Literature DB >> 33234535

Ensuring machine learning for healthcare works for all.

Liam G McCoy^1,2, John D Banja³, Marzyeh Ghassemi^4,5,6, Leo Anthony Celi^7,8,9.

Abstract

Entities: Chemical Disease Gene Species

Keywords: health care; medical informatics; patient care

Year: 2020 PMID： 33234535 PMCID： PMC7689076 DOI： 10.1136/bmjhci-2020-100237

Source DB: PubMed Journal: BMJ Health Care Inform ISSN： 2632-1009

× No keyword cloud information.

Introduction

Machine learning, data science and artificial intelligence (AI) technology in healthcare (herein collectively referred to as machine learning for healthcare (MLHC)) is positioned to have substantial positive impacts on healthcare, enhancing progress in both the acquisition of healthcare knowledge and the implementation of this knowledge in numerous clinical contexts. However, there are concerns that have been identified with these technologies regarding their potential for negative impacts.1–7 In particular that they may damage health equity by either introducing novel biases, or uncritically reproducing and magnifying existing systemic disparities. These concerns have led to a growth of scholarship on the intersection of ethics, AI and healthcare,1–7 as well as significant restrictions on the use of patient data for MLHC research.8 9 Unfortunately, modern healthcare is already rife with treatments that fail to live up to evidentiary scrutiny,10 while evidence behind their use is riddled with biases that further deepen health inequities.11 Against this backdrop, it becomes clear that urgent and substantial change is needed, and that MLHC offers one of the most promising avenues toward achieving this end. Ethical concerns regarding the impact of this technology should be addressed and made foundational to the development of MLHC in meaningful ways. However, those concerns must not act to affect the field in a manner that perpetuates the structural inequalities that presently exist.

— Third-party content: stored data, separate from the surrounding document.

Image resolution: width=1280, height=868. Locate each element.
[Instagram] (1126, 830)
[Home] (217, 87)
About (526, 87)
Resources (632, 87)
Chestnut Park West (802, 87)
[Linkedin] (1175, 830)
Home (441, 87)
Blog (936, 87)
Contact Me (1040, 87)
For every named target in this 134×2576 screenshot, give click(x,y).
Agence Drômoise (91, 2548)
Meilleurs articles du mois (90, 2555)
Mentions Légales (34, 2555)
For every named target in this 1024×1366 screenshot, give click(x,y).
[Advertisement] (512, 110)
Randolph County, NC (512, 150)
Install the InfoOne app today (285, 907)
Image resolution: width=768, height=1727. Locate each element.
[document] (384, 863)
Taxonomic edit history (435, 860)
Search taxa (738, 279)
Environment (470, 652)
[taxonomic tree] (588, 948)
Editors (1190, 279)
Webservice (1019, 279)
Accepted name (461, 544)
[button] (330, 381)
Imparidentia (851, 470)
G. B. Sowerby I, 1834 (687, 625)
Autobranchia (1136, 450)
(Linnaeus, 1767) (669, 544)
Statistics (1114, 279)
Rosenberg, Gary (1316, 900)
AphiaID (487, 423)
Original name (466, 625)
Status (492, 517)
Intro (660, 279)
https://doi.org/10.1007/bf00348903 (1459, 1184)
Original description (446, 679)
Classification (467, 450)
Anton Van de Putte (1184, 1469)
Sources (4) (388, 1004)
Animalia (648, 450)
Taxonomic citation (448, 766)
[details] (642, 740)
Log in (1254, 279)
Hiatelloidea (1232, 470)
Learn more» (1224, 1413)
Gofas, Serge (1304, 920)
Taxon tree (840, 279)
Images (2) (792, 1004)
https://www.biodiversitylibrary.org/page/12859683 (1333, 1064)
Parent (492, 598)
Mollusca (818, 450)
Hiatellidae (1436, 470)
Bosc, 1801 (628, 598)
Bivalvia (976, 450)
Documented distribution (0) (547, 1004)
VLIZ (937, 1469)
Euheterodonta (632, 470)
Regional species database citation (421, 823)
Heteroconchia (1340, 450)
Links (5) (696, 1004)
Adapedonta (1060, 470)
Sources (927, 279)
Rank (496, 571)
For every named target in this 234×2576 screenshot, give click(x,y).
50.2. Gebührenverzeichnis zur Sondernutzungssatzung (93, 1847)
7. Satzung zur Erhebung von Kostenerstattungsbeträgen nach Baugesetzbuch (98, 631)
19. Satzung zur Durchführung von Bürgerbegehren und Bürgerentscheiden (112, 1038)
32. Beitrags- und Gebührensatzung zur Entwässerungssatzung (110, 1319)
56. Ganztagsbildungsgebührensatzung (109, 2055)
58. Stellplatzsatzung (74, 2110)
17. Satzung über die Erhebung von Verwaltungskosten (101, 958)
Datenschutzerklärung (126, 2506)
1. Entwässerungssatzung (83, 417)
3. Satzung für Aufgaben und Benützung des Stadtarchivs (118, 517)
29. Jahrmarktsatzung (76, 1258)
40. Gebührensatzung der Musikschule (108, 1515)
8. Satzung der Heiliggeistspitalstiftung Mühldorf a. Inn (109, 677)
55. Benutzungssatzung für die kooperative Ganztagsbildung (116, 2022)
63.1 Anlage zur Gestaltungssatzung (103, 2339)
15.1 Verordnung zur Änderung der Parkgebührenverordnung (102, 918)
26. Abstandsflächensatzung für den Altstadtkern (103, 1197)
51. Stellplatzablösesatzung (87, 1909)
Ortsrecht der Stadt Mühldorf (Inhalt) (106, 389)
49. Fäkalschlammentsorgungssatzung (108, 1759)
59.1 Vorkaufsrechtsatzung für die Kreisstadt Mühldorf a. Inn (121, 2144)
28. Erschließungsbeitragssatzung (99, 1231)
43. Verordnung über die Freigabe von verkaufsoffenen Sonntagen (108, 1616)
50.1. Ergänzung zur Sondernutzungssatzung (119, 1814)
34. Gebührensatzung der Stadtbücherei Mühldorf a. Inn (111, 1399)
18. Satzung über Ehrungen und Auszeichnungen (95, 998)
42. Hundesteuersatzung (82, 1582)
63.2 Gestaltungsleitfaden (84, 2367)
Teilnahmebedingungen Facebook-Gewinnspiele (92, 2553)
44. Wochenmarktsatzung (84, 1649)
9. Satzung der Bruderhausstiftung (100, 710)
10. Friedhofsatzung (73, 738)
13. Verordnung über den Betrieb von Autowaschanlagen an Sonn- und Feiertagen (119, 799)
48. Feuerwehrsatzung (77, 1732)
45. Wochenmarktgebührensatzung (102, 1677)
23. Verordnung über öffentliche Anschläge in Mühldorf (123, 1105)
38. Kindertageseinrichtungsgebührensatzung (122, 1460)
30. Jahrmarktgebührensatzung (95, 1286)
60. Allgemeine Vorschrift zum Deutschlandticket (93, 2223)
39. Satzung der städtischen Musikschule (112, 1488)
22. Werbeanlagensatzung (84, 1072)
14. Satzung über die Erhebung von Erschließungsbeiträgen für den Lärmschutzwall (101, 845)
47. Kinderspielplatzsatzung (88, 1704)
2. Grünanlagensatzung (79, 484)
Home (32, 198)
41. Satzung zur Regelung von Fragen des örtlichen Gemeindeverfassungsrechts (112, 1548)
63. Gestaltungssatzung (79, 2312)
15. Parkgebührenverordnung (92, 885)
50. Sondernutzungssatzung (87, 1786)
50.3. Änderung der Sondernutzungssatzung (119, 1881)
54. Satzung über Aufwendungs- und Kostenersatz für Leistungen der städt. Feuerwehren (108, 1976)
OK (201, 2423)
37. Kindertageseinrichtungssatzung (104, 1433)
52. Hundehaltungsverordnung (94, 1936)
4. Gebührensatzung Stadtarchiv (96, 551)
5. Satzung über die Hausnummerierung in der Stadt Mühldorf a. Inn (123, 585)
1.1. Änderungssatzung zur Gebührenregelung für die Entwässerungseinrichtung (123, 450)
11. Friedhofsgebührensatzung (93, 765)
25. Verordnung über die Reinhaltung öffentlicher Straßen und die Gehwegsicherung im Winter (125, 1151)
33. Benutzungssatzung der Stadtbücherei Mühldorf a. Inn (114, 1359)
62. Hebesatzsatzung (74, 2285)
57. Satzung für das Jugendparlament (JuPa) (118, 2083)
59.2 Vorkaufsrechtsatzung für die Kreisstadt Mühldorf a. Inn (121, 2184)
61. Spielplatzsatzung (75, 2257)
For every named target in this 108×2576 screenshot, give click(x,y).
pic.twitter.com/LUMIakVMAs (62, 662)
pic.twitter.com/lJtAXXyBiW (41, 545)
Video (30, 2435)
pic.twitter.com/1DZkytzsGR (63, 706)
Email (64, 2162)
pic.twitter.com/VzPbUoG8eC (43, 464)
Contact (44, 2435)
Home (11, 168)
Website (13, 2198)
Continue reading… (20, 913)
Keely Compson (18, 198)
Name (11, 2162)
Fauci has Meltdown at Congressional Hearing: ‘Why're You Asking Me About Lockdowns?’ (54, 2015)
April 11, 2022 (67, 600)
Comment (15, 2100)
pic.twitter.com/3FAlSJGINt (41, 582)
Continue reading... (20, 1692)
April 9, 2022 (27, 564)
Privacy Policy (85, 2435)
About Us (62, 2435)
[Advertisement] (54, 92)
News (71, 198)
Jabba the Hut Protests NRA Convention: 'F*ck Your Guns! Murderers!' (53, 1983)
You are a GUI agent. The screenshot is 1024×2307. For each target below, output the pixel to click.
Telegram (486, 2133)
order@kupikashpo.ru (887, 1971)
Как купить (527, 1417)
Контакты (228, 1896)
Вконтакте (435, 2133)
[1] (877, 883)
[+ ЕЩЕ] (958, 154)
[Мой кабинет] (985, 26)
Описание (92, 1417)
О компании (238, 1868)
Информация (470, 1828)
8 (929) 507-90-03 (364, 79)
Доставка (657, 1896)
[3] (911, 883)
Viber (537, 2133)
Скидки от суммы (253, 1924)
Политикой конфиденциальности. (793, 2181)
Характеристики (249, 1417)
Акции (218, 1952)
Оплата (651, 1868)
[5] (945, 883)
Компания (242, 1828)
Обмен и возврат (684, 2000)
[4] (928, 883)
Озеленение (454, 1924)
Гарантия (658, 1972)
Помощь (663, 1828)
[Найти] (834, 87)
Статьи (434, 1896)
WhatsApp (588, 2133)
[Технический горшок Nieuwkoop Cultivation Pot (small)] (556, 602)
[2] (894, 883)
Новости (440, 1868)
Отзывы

Through the conceptual lens of MLHC, this paper will explore various flaws of healthcare’s current approaches to evidence, and the ways in which insufficient evidence and bias combine to lead to ineffective and even harmful care. We examine the potential for data science and AI technologies to address some of these issues, and we tackle commonly raised ethical concerns in this space. Ultimately, we provide a series of recommendations for reform in policies around MLHC which will facilitate the development of systems that provide a public benefit for all.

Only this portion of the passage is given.